Вспоминая свои ранние книги, Пришвин удивлялся, как он "умел за месяц разобраться и выпукло представить себе весь сектантский мир. /.../ Я встречал профессоров, просидевших годы над диссертациями о сектантах, и с удивлением видел, что знаю больше их". Причиной тому, как всегда, было присоединение книжного знания к личному, воспринятому в детстве опыту. Интерес к расколу, сочетавшийся с обоготворением матери-природы и культом личного целомудрия, шел из детских переживаний, из первой религии матери. Она была из богатого рода приокских старообрядцев, а позднее, подобно любимой героине Пришвина, вышедшей из Даниловского раскола Л. С. Егоровой (1/806), приняла православие. Жена писателя рассказывала о "раскольничьем огне", который передался Пришвину, и это, несомненно, то, что он сам хотел бы знать о себе.

Записи для обработки -

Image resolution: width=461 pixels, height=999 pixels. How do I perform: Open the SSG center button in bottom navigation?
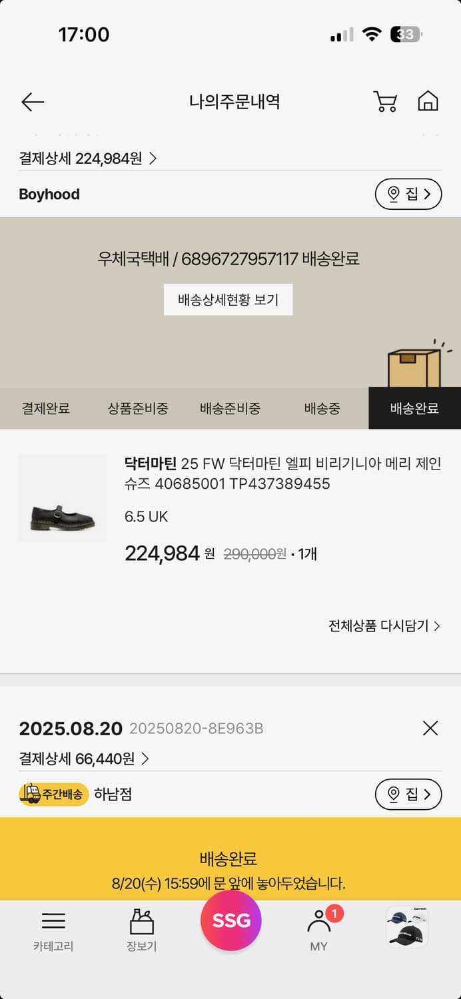(231, 920)
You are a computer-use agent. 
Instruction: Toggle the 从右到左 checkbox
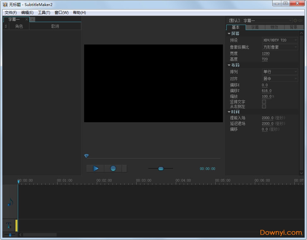pos(264,107)
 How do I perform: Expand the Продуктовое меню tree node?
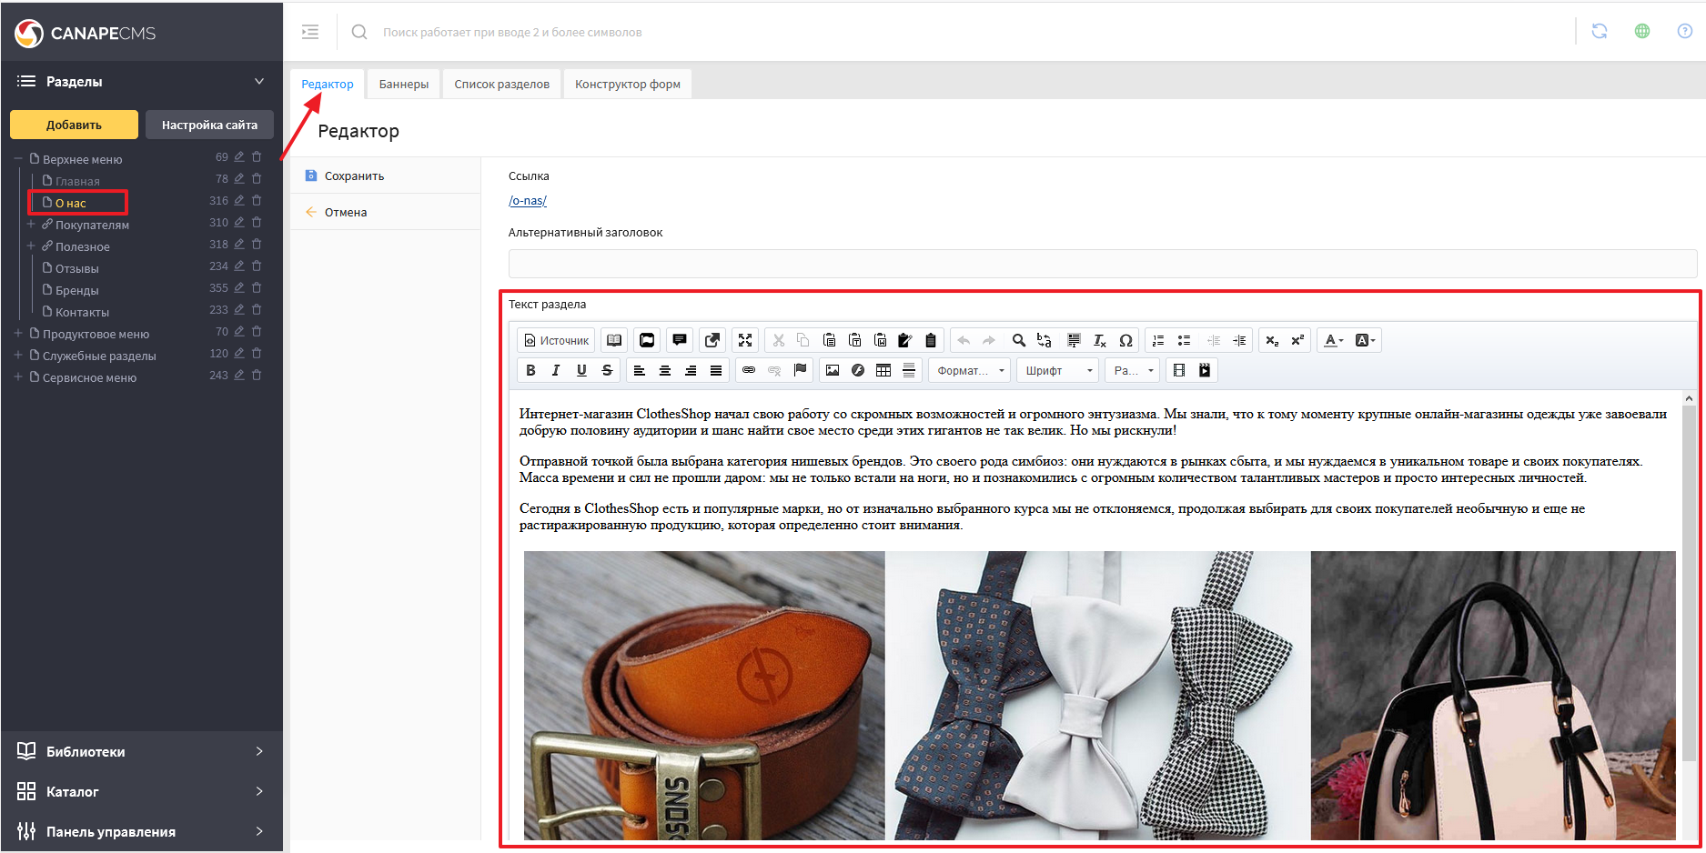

Список заданий -
**A)** Из какого рода происходила мать Пришвина, согласно отрывку о писателе?
**B)** Перепечатайте весь перечень строка в строку, ничего не меняя. Картинки в ответ не включайте.
Отрывок и перечень никак не связаны друг с другом.

Решённые задачи -
**A)** Из богатого рода приокских старообрядцев.

**B)**
Image resolution: width=461 pixels, height=999 pixels. How do I perform: Open the SSG center button in bottom navigation?
(231, 920)
You are a computer-use agent. 
Instruction: Toggle the 从右到左 checkbox
pos(264,107)
 How do I perform: Expand the Продуктовое меню tree node?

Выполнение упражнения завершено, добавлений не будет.